A citable index of the warnings scattered across this guide.

Date and time bugs are insidious because they are often silent: the code runs, the value looks plausible, and the error only surfaces when a user in a different time zone reports a problem, or when DST transitions, or when a third-party API quietly changes its format. This page collects the most common anti-patterns as a single citable reference. Each item links to the pitfall callout where it is explained in context.

None of these are exotic edge cases. Every item in this list has caused production incidents in widely-used software.

Common anti-patterns

  • Storing a naive/zoneless time and later assuming UTC.Instant vs civil time
  • Confusing a fixed offset with a named zone. An offset like +02:00 is not a time zone — it does not know about DST transitions. → Time zones vs offsets
  • Assuming every local day has 24 hours / every local time exists. DST gaps and folds violate both assumptions. → DST
  • Measuring elapsed time with the wall clock. The wall clock can jump or go backwards (NTP, DST, user adjustment). Use a monotonic clock for durations. → Clocks
  • Mixing precisions (seconds vs milliseconds). Epoch values in seconds and milliseconds look similar but differ by a factor of 1000. → Precision
  • Trusting a lenient parser with user input. Free-text date strings are locale-dependent and ambiguous; lenient parsers silently guess wrong. → Parsing user input
  • Confusing epoch seconds vs milliseconds from 3rd parties. External APIs do not label their units; assuming the wrong one silently misplaces every timestamp by a factor of 1000 — collapsing recent dates to near the 1970 epoch, or flinging them tens of thousands of years into the future. → 3rd-party data
  • Storing a pure date (or other civil value) as a UTC instant. A birthday or invoice date has no time and no zone; a UTC timestamptz/Date invents both and can shift the date by a day. Use the type that fits the meaning. → Store vs display

Pitfall: The meta anti-pattern — not deciding instant vs civil time up front. Choosing the wrong representation at schema-design time propagates through every layer of an application and is expensive to fix later. Make this decision explicitly before writing your first migration.

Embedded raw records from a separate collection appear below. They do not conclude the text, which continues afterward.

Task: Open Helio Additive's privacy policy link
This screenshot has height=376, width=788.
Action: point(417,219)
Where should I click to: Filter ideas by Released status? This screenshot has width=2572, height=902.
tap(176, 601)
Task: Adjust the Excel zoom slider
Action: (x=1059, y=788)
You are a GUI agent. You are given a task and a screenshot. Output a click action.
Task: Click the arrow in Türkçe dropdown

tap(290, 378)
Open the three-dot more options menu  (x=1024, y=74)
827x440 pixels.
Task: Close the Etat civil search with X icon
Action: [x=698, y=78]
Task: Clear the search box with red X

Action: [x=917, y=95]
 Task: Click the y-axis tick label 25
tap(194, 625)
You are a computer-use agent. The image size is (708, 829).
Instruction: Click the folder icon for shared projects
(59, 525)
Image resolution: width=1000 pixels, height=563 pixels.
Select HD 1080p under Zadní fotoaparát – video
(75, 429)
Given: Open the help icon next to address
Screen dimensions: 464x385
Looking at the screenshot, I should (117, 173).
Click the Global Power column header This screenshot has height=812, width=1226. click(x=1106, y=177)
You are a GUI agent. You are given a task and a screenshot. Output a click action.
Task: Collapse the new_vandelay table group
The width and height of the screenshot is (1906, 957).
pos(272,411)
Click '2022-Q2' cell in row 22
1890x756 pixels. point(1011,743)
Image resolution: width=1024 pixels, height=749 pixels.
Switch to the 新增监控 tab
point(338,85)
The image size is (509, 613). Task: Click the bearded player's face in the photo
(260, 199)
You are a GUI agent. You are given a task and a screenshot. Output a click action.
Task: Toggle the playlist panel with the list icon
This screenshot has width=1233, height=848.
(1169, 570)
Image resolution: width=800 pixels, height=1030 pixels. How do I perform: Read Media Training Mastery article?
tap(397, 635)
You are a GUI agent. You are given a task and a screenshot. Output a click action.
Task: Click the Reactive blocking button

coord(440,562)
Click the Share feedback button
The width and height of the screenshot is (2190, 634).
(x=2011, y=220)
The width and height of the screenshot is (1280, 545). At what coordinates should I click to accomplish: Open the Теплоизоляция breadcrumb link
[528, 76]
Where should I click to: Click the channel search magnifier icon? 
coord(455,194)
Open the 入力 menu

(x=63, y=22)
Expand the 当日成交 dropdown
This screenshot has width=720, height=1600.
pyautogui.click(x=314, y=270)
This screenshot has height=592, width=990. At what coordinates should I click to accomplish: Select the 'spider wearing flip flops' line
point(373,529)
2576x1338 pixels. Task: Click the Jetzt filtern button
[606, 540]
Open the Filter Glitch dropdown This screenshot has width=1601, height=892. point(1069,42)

Go deeper: why these bugs cluster and how to prevent them systematically

Most of the anti-patterns above share a root cause: implicit assumptions. The wall clock is assumed to be monotonic. The offset is assumed to be stable. The external field is assumed to be UTC. The user’s locale is assumed to match the server’s.

The systematic fix is to make every assumption explicit at the boundary where data enters your system:

  1. Parse strictly at ingestion. Whether the source is a user, an external API, or a database read from a legacy system, parse with an explicit format and fail loudly on mismatch. See Parsing user input and 3rd-party data.
  2. Carry zone information with the value. Never let a zoneless timestamp exist inside your system’s business logic. Attach the zone or UTC marker at ingestion and keep it through to display. See Store vs display.
  3. Agree on a wire format. When data crosses a process boundary, use an unambiguous serialization (RFC 3339 UTC is the safest default) and document it. See Your own client ↔ server.
  4. Test around DST transitions. Unit tests that only run with fixed, non-boundary timestamps will not catch DST bugs. Add test cases for the hour before and after a known transition in your target zones.

The IANA time zone database is the authoritative source for zone rules; keep it up to date in your runtime and infrastructure.